Are these all really necessary? Some seem single use functions that
make the intention very confusing through the use of several bool
parameters. I think a lot of this complexity can be avoided, so
I'd recommend to re-think the software design a bit.
I've added more details below (and I've skipped review of the previous
patch).
On Wednesday 05 Nov 2025 at 17:08:44 (+0530), Sumit Gupta wrote:
> Add kernel boot parameter 'cppc_cpufreq.auto_sel_mode' to enable CPPC
> autonomous performance selection at system startup. When autonomous mode
> is enabled, the hardware automatically adjusts CPU performance based on
> workload demands using Energy Performance Preference (EPP) hints.
>
> This parameter allows to configure the autonomous mode on all CPUs
> without requiring runtime sysfs manipulation if the 'auto_sel' register
> is present.
>
> When auto_sel_mode=1:
> - All CPUs are configured for autonomous operation during module init
> - EPP is set to performance preference (0x0) by default
> - Min/max performance bounds use defaults
> - CPU frequency scaling is handled by hardware instead of OS governor
>
> For Documentation/:
> Reviewed-by: Randy Dunlap <rdunlap@infradead.org>
> Signed-off-by: Sumit Gupta <sumitg@nvidia.com>
> ---
> .../admin-guide/kernel-parameters.txt | 12 ++
> drivers/cpufreq/cppc_cpufreq.c | 197 +++++++++++++++---
> 2 files changed, 182 insertions(+), 27 deletions(-)
>
> diff --git a/Documentation/admin-guide/kernel-parameters.txt b/Documentation/admin-guide/kernel-parameters.txt
> index b8f8f5d74093..048f84008a7e 100644
> --- a/Documentation/admin-guide/kernel-parameters.txt
> +++ b/Documentation/admin-guide/kernel-parameters.txt
> @@ -929,6 +929,18 @@
> Format:
> <first_slot>,<last_slot>,<port>,<enum_bit>[,<debug>]
>
> + cppc_cpufreq.auto_sel_mode=
> + [CPU_FREQ] Enable ACPI CPPC autonomous performance selection.
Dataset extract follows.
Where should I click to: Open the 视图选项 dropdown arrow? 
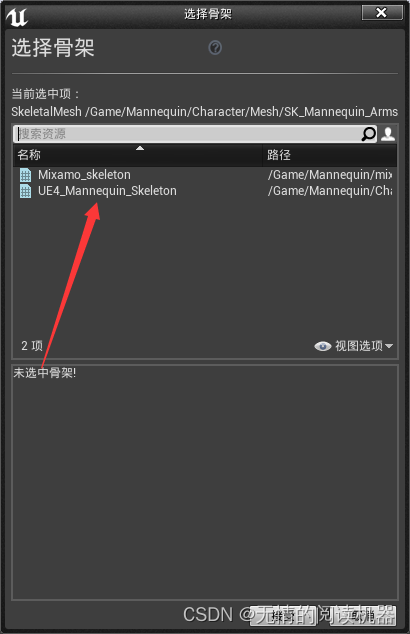(389, 346)
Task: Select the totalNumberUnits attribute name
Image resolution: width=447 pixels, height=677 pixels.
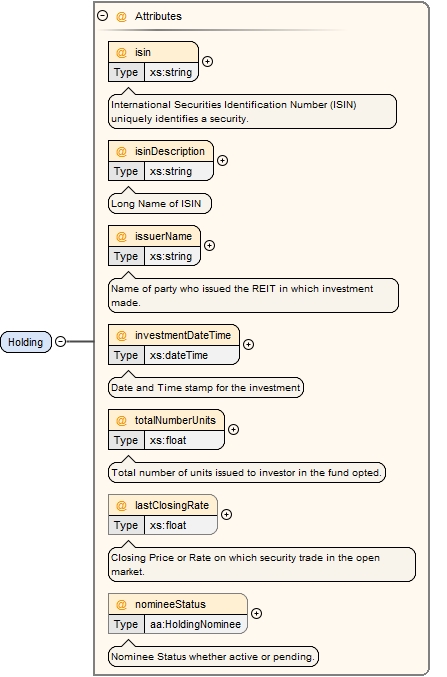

> + When enabled, hardware automatically adjusts CPU frequency
> + on all CPUs based on workload demands. In Autonomous mode,
> + Energy Performance Preference(EPP) hints guide hardware
> + toward performance(0x0) or energy efficiency (0xff).
> + Requires ACPI CPPC autonomous selection register support.
> + Format: <bool>
> + Default: 0 (disabled)
> + 0: use cpufreq governors
> + 1: enable if supoorted by hardware
> +
> cpuidle.off=1 [CPU_IDLE]
> disable the cpuidle sub-system
>
> diff --git a/drivers/cpufreq/cppc_cpufreq.c b/drivers/cpufreq/cppc_cpufreq.c
> index d1b44beaddda..0a55ab011317 100644
> --- a/drivers/cpufreq/cppc_cpufreq.c
> +++ b/drivers/cpufreq/cppc_cpufreq.c
> @@ -28,8 +28,12 @@
> #include <acpi/cppc_acpi.h>
>
> static struct cpufreq_driver cppc_cpufreq_driver;
> +
> static DEFINE_MUTEX(cppc_cpufreq_update_autosel_config_lock);
>
> +/* Autonomous Selection */
> +static bool auto_sel_mode;
> +
> #ifdef CONFIG_ACPI_CPPC_CPUFREQ_FIE
> static enum {
> FIE_UNSET = -1,
> @@ -272,8 +276,13 @@ static int cppc_cpufreq_set_target(struct cpufreq_policy *policy,
> freqs.old = policy->cur;
> freqs.new = target_freq;
>
> + /*
> + * In autonomous selection mode, hardware handles frequency scaling directly
> + * based on workload and EPP hints. So, skip the OS frequency set requests.
> + */
> cpufreq_freq_transition_begin(policy, &freqs);
> - ret = cppc_set_perf(cpu, &cpu_data->perf_ctrls);
> + if (!cpu_data->perf_caps.auto_sel)
> + ret = cppc_set_perf(cpu, &cpu_data->perf_ctrls);
"When Autonomous Selection is enabled, it is not necessary for OSPM to assess
processor workload performance demand and convey a corresponding performance
delivery request to the platform via the Desired Register. If the Desired
Performance Register exists, OSPM may provide an explicit performance
requirement hint to the platform by writing a non-zero value."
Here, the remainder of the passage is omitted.